# C4 Unreported World



## Gounie (Jan 27, 2011)

Egypt's Tomb Raiders 

Unreported World - Egypt's Tomb Raiders - Channel 4

_

Unreported World investigates the shocking effects Egypt's political unrest is having on the country's tourism industry and the unique archaeological heritage.

Reporter Aidan Hartley and director Alex Nott find ancient archaeological sites being plundered by armed looters; people who previously worked as guides trying to survive without money or food and the corpses of horses and camels that used to carry tourists lying in piles in the desert next to the pyramids.

Egypt's economy has always relied on tourism, but since the army toppled the Muslim Brotherhood in a bloody coup, tourism has collapsed. The Giza Plateau is home to one of the Seven Wonders of the World and it used to have 10,000 tourists visiting every day. Now it's eerily quiet, with the average number of tourists more like 10 a day.

Emad Abu Zuba and Hima Abdurahman are tourist guides who offer camel rides at Giza. Before the crisis they did a brisk business but they can't remember when they last had a tourist client. Hima hasn't made any money for 14 days in a row and Emad says that people can't afford to feed their animals any more.

He takes the team into the desert near the pyramids to show them the results. They find several piles of up to 50 dead horses lying in the sand. Emad says: 'Today if you saw 1000 horses, maybe next month you'll see 2000 of them. The third month you will see 3000 of them. One horse can feed one family. If you are going to count how many horses that are dead, it means the whole of that family has no money to live now.'

The collapse of law and order, together with the collapse in tourism, is having a devastating effect on the country's archaeological treasures. The army and police have imposed a midnight curfew in Cairo, leaving the sites out in the desert unguarded.

At the most famous tourist site in the world, archaeologist Monica Hanna reveals how armed looters are now plundering the network of ancient and unexplored tombs and temples for treasure.

Every day brings a fresh discovery of looting. At the Pyramids at Darshur, which date back to 2600BC, she finds more evidence. 'This place has never been properly excavated,' she says. 'We have no clear record of what has been lost.'

The looters are using high-tech sonar and heavy machinery to get at the tombs and the team investigate how they are getting away with it. The team meet a man who admits to looting.

'I do this because I have no other option,' he says. 'There's no work. I need to support my family.' He also claims that there is co-ordination between looters and the authorities. 'I bribe them to let me dig,' he says.

As well as greed, religious prejudice is also at work. Early Christian frescos have been defaced at Ansana, and even the pyramids are not safe.

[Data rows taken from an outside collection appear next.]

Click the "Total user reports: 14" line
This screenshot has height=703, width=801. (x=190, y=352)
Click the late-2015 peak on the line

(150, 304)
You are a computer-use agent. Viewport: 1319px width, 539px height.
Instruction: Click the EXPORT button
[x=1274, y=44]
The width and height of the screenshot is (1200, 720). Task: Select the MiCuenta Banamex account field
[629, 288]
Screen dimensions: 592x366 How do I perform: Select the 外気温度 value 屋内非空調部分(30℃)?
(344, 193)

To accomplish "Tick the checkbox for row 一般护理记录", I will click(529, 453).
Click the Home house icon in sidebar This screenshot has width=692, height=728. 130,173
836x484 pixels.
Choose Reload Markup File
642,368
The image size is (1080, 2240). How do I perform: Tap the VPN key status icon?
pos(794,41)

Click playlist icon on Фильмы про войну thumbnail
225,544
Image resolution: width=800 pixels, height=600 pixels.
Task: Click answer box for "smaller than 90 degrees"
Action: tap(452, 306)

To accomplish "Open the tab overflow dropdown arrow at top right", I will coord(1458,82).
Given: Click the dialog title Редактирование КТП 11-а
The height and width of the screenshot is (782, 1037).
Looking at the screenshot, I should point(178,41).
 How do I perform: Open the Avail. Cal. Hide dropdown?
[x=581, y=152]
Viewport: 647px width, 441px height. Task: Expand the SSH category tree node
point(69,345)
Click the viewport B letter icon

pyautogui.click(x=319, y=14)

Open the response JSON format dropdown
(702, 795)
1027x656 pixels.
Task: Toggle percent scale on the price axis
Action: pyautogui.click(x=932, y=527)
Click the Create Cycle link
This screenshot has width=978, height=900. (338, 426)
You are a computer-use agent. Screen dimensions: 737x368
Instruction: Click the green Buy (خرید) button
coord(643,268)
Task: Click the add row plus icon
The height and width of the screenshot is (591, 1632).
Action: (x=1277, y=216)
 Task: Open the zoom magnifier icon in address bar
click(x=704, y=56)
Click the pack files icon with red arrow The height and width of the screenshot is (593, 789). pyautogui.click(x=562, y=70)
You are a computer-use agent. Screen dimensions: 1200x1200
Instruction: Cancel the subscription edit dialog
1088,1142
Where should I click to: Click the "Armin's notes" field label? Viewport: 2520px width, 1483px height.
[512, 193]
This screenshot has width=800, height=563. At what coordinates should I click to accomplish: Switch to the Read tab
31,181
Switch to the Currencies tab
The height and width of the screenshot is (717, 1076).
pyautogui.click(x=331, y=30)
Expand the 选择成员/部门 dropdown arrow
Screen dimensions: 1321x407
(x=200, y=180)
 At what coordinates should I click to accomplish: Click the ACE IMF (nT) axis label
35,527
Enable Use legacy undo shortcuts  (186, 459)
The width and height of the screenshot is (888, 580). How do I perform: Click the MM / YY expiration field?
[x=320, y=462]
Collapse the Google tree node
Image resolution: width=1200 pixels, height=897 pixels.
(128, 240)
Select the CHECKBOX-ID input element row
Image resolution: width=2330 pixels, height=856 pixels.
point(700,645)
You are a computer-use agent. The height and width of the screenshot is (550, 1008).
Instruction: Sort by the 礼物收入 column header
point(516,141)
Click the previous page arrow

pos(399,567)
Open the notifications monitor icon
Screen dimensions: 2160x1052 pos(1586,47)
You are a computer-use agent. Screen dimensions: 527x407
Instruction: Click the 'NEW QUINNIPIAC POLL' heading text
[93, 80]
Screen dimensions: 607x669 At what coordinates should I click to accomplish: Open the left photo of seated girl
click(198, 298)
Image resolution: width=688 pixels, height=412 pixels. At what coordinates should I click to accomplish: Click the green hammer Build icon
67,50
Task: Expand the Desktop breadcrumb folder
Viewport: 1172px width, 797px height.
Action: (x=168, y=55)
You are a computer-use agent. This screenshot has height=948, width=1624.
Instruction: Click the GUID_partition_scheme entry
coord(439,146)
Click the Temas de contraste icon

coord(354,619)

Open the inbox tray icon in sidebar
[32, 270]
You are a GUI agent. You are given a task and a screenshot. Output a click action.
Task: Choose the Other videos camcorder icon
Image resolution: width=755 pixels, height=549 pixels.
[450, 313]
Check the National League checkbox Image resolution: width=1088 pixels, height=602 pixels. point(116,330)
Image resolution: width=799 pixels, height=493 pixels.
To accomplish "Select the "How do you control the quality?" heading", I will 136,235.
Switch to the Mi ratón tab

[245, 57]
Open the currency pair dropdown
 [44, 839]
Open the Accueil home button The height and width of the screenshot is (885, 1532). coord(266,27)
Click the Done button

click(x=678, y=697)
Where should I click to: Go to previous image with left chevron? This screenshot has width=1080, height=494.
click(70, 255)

Monica tells Hartley that some of the Muslim Brotherhood extremists want to blow up the pyramids and Sphinx: 'They said they are idols and they belong to a very bad civilisation and we have to blow it up,' she says.

Hartley talks to Tourist Minister Hisham Zazou, who accepts that looters have overrun the tourist sites. 'We are going to ensure that the security levels in these areas will be lifted and heightened and I believe this is a talk that is going between us, the Ministry of Antiquities, together with the Ministry of Interior,' he tells Hartley.

But it's clear that the looting is still carrying on. At Ansana, where 1700 years ago Coptic Christians cut an incredible network of churches into the rocks, there are clear signs of recent dynamite holes. 'This church may not be here next week,' Monica says. 'We could be the last people to take photographs of the place.'
_


----------



## canuck2010 (Jan 13, 2010)

Well, could be worse, look at what has happened in Syria to their archeological sites, Iraq has also suffered greatly. 

I was just in Hurghada earlier in the week, and must say the place was pretty dead. I did see a few bus loads of European tourists, so not completely deserted. At least law and order is coming back, hopefully the tourists will too.


----------



## windsong (Sep 1, 2013)

The one big advantage Egypt has,is that it is very unique with the pyramids and its other treasures.It was always on the top of alot of peoples vacation lists of places they would like to see before they die,because of these things.Hopefully as Canuck stated with law and order slowly creeping back it will bring with it the rise in the tourist trade for the future.Also when the new goverment gets settled in,the tourist trade should be on its top of the list,of things to do.Prehaps even getting air time in other countries...running commericals,giving discount rates...so forth.Well hopefully things will improve and people can get back to work,and put food back on the table...at the very least.


----------